During some tests, it turned out that neither pdf.js nor Poppler/Cairo would correctly render these PDF files: #8074. Due to pdf.js being my default PDF viewer for the web browser and pdftocairo my usual way to convert PDF files to thumbnails etc., this did not look right. Although pdf.js has fixed the bug in the meantime, it seems like JPX files with alpha channels are not handled sufficiently by all viewers, thus restricting the possible user base.

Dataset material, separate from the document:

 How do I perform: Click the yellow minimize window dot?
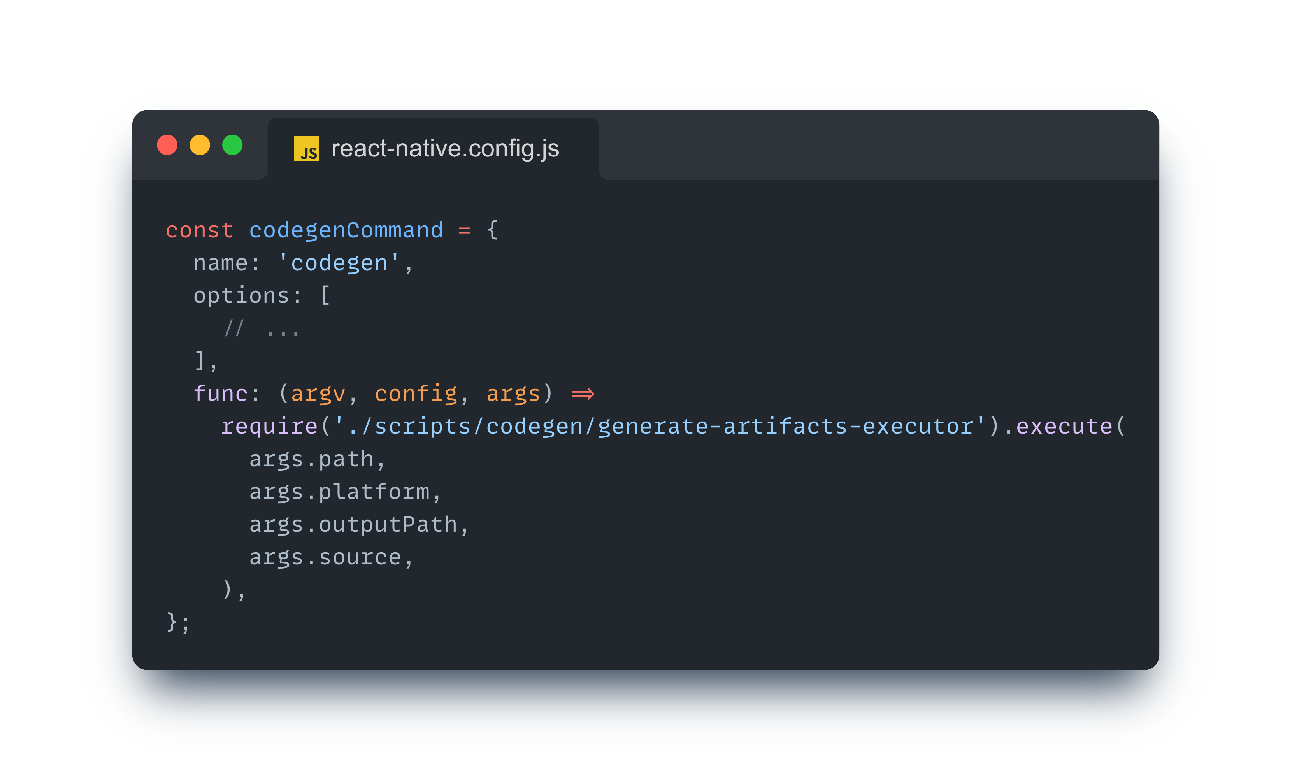coord(200,145)
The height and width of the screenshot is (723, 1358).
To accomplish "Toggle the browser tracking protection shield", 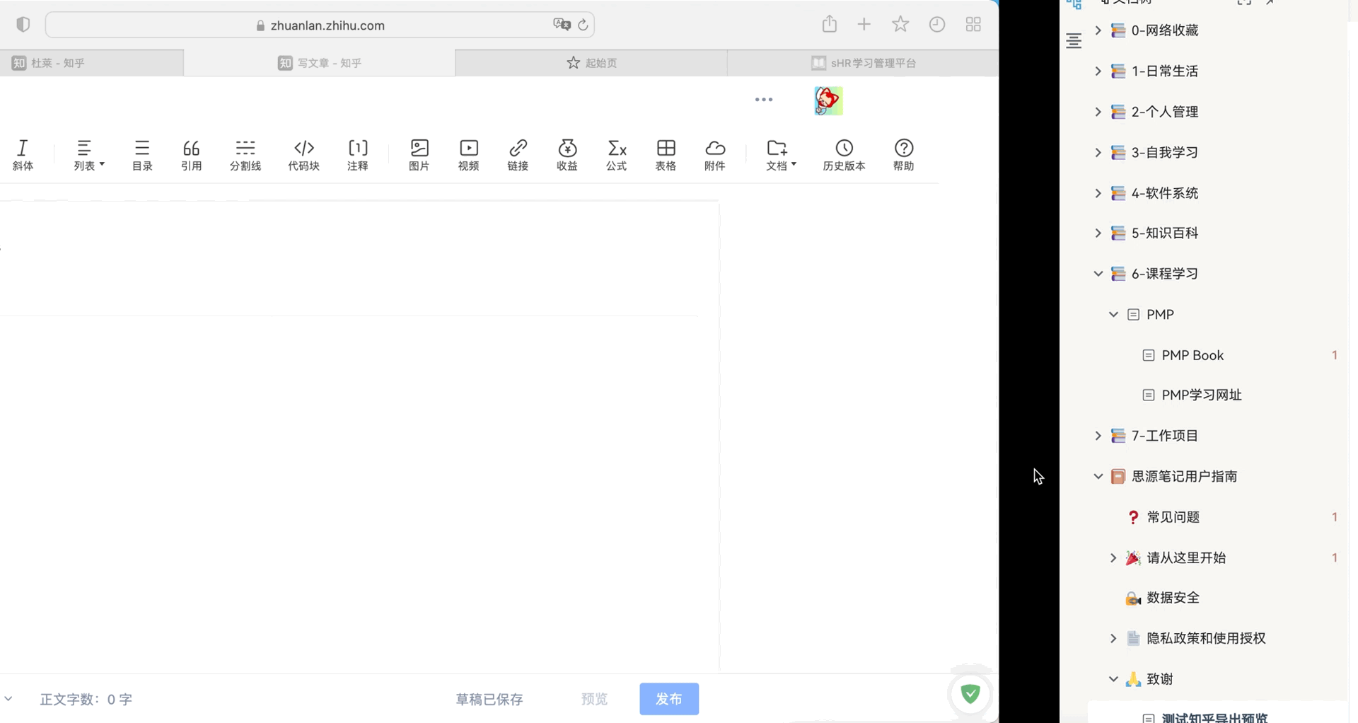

In the process of my report about the issues to Pillow, a pull request came up which would replace the alpha handling with SMasks: #8097. Unfortunately, it has been closed in the meantime since pdf.js fixed the bug. As this approach proved to be the most stable in my opinion, I decided to create an own package for it, while incorporating some basic feedback from user sl2c to not use /DCTDecode
for RGBA images, but /FlateDecode
instead. During testing, it turned out that pypdf would be able to recover the original image representation, even when the PDF had a white image on white background - this is just to make sure that ideally no data gets lost, although most of my usual RGBA images are indeed regular screenshots where removing the transparency altogether would not hurt, but this generally requires some more complex approaches to detect it.
Further alternatives I considered:
- Using
image.paste
through Pillow to copy the possibly transparent image onto a white background. This has the side effect of basically making all white areas of the original image unreadable if the background has been transparent. - Using
pdfrwx
: I have not been able to recover the original image with its transparency in all cases. Additionally, this repository is neither packaged nor does it have any unit or integration tests. It depends on both NumPy and SciPy as well as potrace (GPL-2.0-or-later), being quite heavy and possibly introducing viral effects. pdfrw, another dependency, has been unmaintained for quite some time.
You can install this package from PyPI:
python -m pip install image-to-pdf
The main entry point is image_to_pdf.save()
, which will convert one image to a PDF file by default. For all other functionality and some examples, I recommend you to have a look at the tests.
Additionally, the general API is compatible to the original PIL.PdfImagePlugin
. Thus, you can configure this package to overwrite the original PdfImagePlugin
functionality. See IntegrationTestCase
for an example.
This package is subject to the terms of the HPND license.